By Brian Moylan, Hollywood.com Staff
I'm going to start this review off with a spoiler. Shia LaBeouf is awful. Haha. Just kidding. That's not a spoiler. We should all know by now that the naked music video star is pretty bad. The real spoiler is that at the end of The Necessary Death of Charlie Countryman, his newest movie which debuted at Sundance on Monday night, Charlie Countryman does not, in fact, die. That means this mess of a movie should really be called The Unnecessary Life of Charlie Countryman. Seeing it is, of course, unnecessary.
Remember last summer when Mr. LaBeouf made a big stink about how he thinks all studio movies suck and he's only making indies from now on because he thinks they're ""art""? After watching this movie, we consider his declaration akin to someone saying he is only going to eat in fancy restaurants from now on and then sitting down to a dinner of Big Macs and Shamrock Shakes. Maybe Shia needs to make some better choices when considering ""art.""

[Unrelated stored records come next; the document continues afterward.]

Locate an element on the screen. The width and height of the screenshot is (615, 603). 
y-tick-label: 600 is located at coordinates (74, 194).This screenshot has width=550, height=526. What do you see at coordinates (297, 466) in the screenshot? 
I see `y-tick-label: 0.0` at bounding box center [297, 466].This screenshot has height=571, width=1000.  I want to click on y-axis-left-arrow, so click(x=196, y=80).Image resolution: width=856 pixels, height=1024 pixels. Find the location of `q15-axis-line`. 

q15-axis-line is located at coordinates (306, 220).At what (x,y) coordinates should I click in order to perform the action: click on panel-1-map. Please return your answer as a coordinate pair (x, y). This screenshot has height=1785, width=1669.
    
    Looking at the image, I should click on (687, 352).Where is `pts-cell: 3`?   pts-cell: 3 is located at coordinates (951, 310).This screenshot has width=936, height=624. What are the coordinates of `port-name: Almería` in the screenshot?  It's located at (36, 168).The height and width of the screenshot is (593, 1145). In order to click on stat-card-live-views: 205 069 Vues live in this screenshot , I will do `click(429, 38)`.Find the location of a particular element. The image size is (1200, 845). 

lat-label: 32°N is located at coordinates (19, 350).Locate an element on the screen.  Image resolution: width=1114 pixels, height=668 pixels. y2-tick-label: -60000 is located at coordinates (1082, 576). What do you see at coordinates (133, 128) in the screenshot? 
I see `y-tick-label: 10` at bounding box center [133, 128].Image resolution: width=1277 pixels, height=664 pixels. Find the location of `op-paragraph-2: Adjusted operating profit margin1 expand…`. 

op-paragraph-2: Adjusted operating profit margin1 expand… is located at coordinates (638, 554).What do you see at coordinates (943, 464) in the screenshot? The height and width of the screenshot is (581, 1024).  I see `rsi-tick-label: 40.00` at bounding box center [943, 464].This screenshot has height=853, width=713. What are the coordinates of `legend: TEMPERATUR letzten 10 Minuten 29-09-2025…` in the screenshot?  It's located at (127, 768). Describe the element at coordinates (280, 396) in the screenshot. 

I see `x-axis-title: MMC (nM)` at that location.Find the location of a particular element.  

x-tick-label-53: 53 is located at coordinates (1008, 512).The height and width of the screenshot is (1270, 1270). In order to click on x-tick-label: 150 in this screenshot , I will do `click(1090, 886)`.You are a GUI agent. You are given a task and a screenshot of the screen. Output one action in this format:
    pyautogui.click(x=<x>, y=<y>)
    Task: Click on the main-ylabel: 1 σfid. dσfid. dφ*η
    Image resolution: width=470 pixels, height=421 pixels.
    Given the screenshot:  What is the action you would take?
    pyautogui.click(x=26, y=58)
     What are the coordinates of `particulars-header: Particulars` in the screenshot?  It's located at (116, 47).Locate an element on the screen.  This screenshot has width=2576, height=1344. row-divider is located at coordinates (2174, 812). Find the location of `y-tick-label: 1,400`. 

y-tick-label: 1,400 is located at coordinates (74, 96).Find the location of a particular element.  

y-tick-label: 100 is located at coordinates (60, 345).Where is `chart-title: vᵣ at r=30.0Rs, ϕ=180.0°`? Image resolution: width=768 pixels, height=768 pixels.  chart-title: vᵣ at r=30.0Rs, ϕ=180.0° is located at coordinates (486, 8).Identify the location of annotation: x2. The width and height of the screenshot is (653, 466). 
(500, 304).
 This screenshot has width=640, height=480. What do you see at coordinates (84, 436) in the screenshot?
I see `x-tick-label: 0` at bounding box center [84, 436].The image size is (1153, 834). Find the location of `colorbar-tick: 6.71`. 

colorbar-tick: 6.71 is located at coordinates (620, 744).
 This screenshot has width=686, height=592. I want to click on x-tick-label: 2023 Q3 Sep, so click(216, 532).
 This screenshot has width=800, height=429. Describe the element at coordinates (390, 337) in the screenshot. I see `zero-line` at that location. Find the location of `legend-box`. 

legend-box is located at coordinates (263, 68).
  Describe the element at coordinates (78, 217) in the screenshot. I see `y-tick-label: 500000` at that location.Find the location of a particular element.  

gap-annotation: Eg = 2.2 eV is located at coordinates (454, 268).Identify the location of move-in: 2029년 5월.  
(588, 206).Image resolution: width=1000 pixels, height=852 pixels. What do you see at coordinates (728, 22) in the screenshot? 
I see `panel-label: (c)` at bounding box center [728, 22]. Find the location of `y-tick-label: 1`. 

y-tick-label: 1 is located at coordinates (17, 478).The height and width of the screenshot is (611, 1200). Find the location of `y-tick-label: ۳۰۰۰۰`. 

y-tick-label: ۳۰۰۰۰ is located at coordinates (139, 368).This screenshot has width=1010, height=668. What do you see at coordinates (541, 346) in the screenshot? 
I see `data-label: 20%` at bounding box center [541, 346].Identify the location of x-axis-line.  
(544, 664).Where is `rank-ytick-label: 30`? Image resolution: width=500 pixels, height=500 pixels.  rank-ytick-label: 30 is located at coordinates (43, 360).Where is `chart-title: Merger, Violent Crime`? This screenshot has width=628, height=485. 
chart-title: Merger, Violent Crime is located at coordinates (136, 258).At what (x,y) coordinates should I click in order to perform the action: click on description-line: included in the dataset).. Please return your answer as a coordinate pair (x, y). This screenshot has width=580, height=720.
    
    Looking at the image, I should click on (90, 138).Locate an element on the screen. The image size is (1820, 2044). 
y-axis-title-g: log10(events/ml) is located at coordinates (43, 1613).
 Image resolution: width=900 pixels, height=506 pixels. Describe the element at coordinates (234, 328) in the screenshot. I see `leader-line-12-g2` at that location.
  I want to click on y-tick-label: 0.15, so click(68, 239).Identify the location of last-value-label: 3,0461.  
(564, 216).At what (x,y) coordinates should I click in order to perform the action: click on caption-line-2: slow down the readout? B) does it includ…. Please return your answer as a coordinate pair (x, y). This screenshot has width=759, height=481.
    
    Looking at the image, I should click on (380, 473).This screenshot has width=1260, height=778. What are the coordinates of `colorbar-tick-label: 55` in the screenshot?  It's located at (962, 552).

This first feature from commercial director Fredrik Bond tries to latch onto the ""magic realism"" trend we're seeing at the festival, and Shia's character Charlie talks to the spirit of his recently deceased mother (Melissa Leo), who tells him, for no good reason, to go to Bucharest, Romania. He does. And, while on the plane, his seat-mate dies on his shoulder. He then gets involved with the passenger's daughter (a wasted Evan Rachel Wood with a bad haircut), the Romanian mafia, and Rupert Grint as a porn star wannabe with an erection that won't go away and an ecstasy addiction (between this and Daniel Radcliffe's gay sex scene in Kill Your Darlings, the Harry Potter boys are really using Sundance to bust out of their old wizard hats).
Yes, the movie swings from one incident to the next without making much sense or giving us any motivation for the characters' antics, other than Charlie's love at first sight for Wood's Gaby and some nefarious nonsense about a tape the mob wants to get a hold of. It's like the filmmaker sat down and wrote down a list of all the things he thinks are cool (strip clubs, drugs, youth hostels, pot smoking, mobsters, the cello, beating people up, Xanax, fairies, pain killers, having sex with Evan Rachel Wood, drugs, alcohol, drugs and alcohol, smoking, donuts, and drugs) and then found a way to shoehorn them all into a movie. As if piling cool on top of cool will make more cool. No, like the guy wearing the band's T-shirt to the concert, it just means you're trying too hard. It's like a collection of lame cliches that is searching for a larger meaning that it never finds. On top of that, there are the magical elements that never quite fit in, as if they were a larger part of the movie but then had to be edited out so that we could have more scenes of Gaby's mean boyfriend threatening everyone. How many of these do we need? Isn't 19 enough? And do we really need to see our hero running in slow motion through the streets? It's like Run, Shia, Run, but his bob won't get nearly the attention of Tom Tykwer's red-headed German.
The ending of the movie (which is also the beginning) is completely abysmal. Not only do we never learn the fate of Grint's character (who, last we saw was naked and super glued to a friend of his), but the resolution is never explained. Suddenly, the cops show up arresting everyone, and Charlie is saved, robbing us of the death we were promised and the one thing to look forward to before the credits rolled.
One of the biggest problems, of course, is LaBeouf himself. While it's great that he wants to make different movies (especially since he can retire forever on his Transformers money), he doesn't seem to choose quality projects or be a very versatile actor to pull them off. In this film, he mugs and runs around like he would in any other action movie. He does nothing but play Shia, and he pales in comparison to Wood, one of Hollywood's greatest young actresses who never gets the roles she deserves. And what is going on with Shia's body? He is all sinew, like he's on a tofu, yoga, and wildflower diet. He looks not like a sexy symbol but sort of like an anatomy model with a bad wig on. (Oh, speaking of which, at one point in the movie he calls someone else a ""greasy f**k"" with a complete lack of irony. Oh, Shia.)
LaBeouf's next role is in the very, very indie Lars von Trier movie Nymphomaniac, a movie that contains lots of real sex between the actor and, well, some other people. Let's see how he fares in that one. But if it's as awful as Charlie Countryman, maybe it's time for Shia to quit indie movies as well.